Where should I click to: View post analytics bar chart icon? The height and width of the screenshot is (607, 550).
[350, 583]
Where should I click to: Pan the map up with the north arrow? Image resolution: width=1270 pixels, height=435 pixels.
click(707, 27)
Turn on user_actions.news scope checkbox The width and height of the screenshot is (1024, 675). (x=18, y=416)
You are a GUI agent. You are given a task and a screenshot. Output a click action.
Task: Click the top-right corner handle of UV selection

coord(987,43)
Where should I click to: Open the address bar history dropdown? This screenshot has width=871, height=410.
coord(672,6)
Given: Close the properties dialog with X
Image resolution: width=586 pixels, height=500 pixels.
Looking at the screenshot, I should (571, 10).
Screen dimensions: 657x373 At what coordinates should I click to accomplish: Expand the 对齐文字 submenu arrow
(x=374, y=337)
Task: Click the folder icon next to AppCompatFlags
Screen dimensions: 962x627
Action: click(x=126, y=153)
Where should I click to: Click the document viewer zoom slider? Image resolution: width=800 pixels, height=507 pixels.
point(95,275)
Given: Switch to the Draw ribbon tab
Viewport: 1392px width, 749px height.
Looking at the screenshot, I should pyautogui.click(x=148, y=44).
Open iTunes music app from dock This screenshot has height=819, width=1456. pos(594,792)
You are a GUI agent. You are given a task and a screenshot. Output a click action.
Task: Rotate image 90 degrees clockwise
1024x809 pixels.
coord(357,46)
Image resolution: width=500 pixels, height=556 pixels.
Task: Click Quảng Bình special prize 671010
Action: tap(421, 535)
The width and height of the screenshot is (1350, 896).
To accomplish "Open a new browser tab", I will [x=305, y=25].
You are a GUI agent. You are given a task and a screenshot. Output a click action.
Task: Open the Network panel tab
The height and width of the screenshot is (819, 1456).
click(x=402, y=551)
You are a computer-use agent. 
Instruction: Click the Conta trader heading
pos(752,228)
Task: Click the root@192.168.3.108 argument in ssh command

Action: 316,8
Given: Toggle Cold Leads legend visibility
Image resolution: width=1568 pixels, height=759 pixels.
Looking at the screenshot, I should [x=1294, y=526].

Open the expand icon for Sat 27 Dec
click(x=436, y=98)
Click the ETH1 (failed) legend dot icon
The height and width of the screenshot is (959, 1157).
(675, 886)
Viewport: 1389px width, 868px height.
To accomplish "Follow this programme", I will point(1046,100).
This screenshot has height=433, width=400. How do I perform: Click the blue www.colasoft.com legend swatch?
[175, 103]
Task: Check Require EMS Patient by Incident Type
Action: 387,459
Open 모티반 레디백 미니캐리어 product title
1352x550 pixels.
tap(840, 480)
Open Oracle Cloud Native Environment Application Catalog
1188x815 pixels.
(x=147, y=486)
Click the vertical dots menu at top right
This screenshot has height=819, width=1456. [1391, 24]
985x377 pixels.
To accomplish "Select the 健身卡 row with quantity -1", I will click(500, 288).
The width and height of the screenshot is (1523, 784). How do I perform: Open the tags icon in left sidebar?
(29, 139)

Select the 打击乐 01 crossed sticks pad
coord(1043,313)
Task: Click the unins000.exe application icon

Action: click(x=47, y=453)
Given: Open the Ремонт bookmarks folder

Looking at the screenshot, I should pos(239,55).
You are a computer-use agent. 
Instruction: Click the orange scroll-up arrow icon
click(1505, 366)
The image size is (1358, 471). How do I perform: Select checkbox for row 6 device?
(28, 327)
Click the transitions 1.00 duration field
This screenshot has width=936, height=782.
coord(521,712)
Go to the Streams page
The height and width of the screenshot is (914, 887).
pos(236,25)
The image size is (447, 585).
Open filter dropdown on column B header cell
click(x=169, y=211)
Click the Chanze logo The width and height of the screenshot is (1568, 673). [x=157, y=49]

################

*Work instructions:* Copy out every one of the records above word for word.

*Written answer:*
Where should I click to: View post analytics bar chart icon? The height and width of the screenshot is (607, 550).
[350, 583]
Where should I click to: Pan the map up with the north arrow? Image resolution: width=1270 pixels, height=435 pixels.
click(707, 27)
Turn on user_actions.news scope checkbox The width and height of the screenshot is (1024, 675). (x=18, y=416)
You are a GUI agent. You are given a task and a screenshot. Output a click action.
Task: Click the top-right corner handle of UV selection

coord(987,43)
Where should I click to: Open the address bar history dropdown? This screenshot has width=871, height=410.
coord(672,6)
Given: Close the properties dialog with X
Image resolution: width=586 pixels, height=500 pixels.
Looking at the screenshot, I should (571, 10).
Screen dimensions: 657x373 At what coordinates should I click to accomplish: Expand the 对齐文字 submenu arrow
(x=374, y=337)
Task: Click the folder icon next to AppCompatFlags
Screen dimensions: 962x627
Action: click(x=126, y=153)
Where should I click to: Click the document viewer zoom slider? Image resolution: width=800 pixels, height=507 pixels.
point(95,275)
Given: Switch to the Draw ribbon tab
Viewport: 1392px width, 749px height.
Looking at the screenshot, I should pyautogui.click(x=148, y=44).
Open iTunes music app from dock This screenshot has height=819, width=1456. pos(594,792)
You are a GUI agent. You are given a task and a screenshot. Output a click action.
Task: Rotate image 90 degrees clockwise
1024x809 pixels.
coord(357,46)
Image resolution: width=500 pixels, height=556 pixels.
Task: Click Quảng Bình special prize 671010
Action: tap(421, 535)
The width and height of the screenshot is (1350, 896).
To accomplish "Open a new browser tab", I will [x=305, y=25].
You are a GUI agent. You are given a task and a screenshot. Output a click action.
Task: Open the Network panel tab
The height and width of the screenshot is (819, 1456).
click(x=402, y=551)
You are a computer-use agent. 
Instruction: Click the Conta trader heading
pos(752,228)
Task: Click the root@192.168.3.108 argument in ssh command

Action: 316,8
Given: Toggle Cold Leads legend visibility
Image resolution: width=1568 pixels, height=759 pixels.
Looking at the screenshot, I should [x=1294, y=526].

Open the expand icon for Sat 27 Dec
click(x=436, y=98)
Click the ETH1 (failed) legend dot icon
The height and width of the screenshot is (959, 1157).
(675, 886)
Viewport: 1389px width, 868px height.
To accomplish "Follow this programme", I will point(1046,100).
This screenshot has height=433, width=400. How do I perform: Click the blue www.colasoft.com legend swatch?
[175, 103]
Task: Check Require EMS Patient by Incident Type
Action: 387,459
Open 모티반 레디백 미니캐리어 product title
1352x550 pixels.
tap(840, 480)
Open Oracle Cloud Native Environment Application Catalog
1188x815 pixels.
(x=147, y=486)
Click the vertical dots menu at top right
This screenshot has height=819, width=1456. [1391, 24]
985x377 pixels.
To accomplish "Select the 健身卡 row with quantity -1", I will click(500, 288).
The width and height of the screenshot is (1523, 784). How do I perform: Open the tags icon in left sidebar?
(29, 139)

Select the 打击乐 01 crossed sticks pad
coord(1043,313)
Task: Click the unins000.exe application icon

Action: click(x=47, y=453)
Given: Open the Ремонт bookmarks folder

Looking at the screenshot, I should pos(239,55).
You are a computer-use agent. 
Instruction: Click the orange scroll-up arrow icon
click(1505, 366)
The image size is (1358, 471). How do I perform: Select checkbox for row 6 device?
(28, 327)
Click the transitions 1.00 duration field
This screenshot has width=936, height=782.
coord(521,712)
Go to the Streams page
The height and width of the screenshot is (914, 887).
pos(236,25)
The image size is (447, 585).
Open filter dropdown on column B header cell
click(x=169, y=211)
Click the Chanze logo The width and height of the screenshot is (1568, 673). [x=157, y=49]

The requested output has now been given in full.